The capital city of the Canary Island, Las Palmas de Gran Canaria, accounts for 58.2% of the active cases in the region

población españa INE
Mayor de Triana street in Las Palmas de Gran Canaria.Ángel Medina G. (EFE)
Guillermo Vega

Las Palmas de Gran Canaria, the biggest city on Spain’s Canary Islands, spent last week immersed in a heatwave as well as a cloud of Saharan dust. The result was a red weather alert for the first time in its history. But this was not the biggest problem for the ninth-biggest urban center in Spain, which counts on 379,925 inhabitants.

The city has become the ground zero for the coronavirus pandemic on the islands, with its five districts accounting for 58.2% of the 3,375 active cases on the seven Canary Islands, which are located off the northwestern coast of Africa. And that is despite the fact that the city’s residents account for just 19% of the region’s population. The island of Gran Canaria accounts for 69% of total cases in the Canaries, while its capital city is home to 72% of cases on the whole island.

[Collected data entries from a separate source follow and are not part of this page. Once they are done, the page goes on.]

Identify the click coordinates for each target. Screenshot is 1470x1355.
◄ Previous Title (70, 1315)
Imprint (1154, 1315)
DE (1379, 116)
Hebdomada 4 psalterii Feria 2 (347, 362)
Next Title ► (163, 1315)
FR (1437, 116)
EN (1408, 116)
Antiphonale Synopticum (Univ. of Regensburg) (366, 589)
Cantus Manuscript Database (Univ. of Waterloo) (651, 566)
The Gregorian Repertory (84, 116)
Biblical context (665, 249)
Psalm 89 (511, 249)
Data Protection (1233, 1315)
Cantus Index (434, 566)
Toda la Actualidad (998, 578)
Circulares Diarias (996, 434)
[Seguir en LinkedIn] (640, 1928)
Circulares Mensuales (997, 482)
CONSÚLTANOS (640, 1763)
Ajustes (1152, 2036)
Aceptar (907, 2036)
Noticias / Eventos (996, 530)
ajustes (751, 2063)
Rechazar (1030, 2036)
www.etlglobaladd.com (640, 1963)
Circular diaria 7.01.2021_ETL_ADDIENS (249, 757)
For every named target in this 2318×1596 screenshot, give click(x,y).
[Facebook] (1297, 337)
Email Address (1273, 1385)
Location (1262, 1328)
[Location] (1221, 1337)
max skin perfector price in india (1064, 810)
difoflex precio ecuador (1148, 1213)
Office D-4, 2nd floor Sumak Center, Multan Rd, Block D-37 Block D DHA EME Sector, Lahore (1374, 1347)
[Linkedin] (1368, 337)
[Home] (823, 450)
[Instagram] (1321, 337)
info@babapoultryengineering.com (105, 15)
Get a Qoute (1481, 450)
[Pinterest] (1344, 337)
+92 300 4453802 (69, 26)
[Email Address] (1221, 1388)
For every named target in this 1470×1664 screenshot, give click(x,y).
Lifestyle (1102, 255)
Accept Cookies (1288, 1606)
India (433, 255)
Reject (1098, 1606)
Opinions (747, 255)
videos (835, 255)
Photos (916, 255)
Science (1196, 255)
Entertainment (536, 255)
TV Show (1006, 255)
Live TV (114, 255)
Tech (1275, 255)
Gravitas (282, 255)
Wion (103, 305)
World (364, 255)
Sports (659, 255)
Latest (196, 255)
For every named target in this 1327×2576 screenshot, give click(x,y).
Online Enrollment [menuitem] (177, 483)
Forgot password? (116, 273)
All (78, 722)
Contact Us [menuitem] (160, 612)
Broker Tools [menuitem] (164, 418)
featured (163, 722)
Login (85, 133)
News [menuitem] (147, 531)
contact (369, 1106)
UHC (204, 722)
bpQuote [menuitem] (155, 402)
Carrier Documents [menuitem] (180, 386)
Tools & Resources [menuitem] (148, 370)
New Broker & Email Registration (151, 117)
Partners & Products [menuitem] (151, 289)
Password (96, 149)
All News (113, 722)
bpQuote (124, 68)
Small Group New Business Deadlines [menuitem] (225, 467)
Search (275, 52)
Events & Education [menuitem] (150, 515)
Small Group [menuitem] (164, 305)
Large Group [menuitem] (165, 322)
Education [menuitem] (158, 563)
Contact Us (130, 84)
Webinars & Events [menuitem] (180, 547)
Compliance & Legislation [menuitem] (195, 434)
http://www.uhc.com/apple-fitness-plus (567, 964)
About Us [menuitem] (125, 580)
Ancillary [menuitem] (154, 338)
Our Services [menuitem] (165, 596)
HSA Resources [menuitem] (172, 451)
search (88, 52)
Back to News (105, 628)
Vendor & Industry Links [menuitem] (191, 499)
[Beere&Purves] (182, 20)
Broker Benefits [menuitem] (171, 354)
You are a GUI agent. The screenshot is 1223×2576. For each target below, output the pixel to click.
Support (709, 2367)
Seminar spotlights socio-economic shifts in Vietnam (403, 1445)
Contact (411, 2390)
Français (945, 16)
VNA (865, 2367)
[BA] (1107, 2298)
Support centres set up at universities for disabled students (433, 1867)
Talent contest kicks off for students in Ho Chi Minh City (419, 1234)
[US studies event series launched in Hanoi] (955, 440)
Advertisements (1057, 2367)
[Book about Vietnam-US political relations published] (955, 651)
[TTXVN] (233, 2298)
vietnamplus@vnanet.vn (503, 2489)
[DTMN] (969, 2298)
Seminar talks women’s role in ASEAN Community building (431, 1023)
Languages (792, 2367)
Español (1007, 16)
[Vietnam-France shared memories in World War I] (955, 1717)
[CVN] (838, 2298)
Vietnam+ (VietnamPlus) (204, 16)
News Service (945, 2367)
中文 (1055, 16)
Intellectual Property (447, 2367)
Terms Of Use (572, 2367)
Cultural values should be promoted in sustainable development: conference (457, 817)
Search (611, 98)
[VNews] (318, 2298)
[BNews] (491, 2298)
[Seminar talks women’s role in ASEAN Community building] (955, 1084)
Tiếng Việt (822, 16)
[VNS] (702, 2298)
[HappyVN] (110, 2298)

The likely origin of this new outbreak could be down to just one person, or a handful of people. “One or several ‘superspreaders’ from an area of Spain and who integrated into the nightlife and Latino discos in the Guanarteme neighborhood [in the most western corner of the Playa de las Canteras beach] could have been the main cause of the outbreak after spreading the disease to more than 140 people,” explains Lluis Serra Majem, a professor at the University of Las Palmas de Gran Canaria and the spokesperson for the Canarian government’s scientific advisory committee.

The origin of this wave is in the outbreaks that came from nightlife and then in family meetings, which saw fast transmission
Epidemiologist Amós García Rojas

Accustomed to low infection figures during Spain’s lockdown, residents of Gran Canaria in general, and inhabitants of the island’s capital in particular, returned to the city’s nightlife with great enthusiasm once the deescalation process allowed for it. News stories about private parties on yachts or in pubs where the required safety measures were not respected have been frequent in recent months. “The origin of this wave is in the outbreaks that came from nightlife and then in family meetings, which saw fast transmission,” explains Amós García Rojas, the head of the epidemiology service at the Canarian public health department. “It’s evident that when there is a spread like this it is because people haven’t respected the guidelines,” he adds.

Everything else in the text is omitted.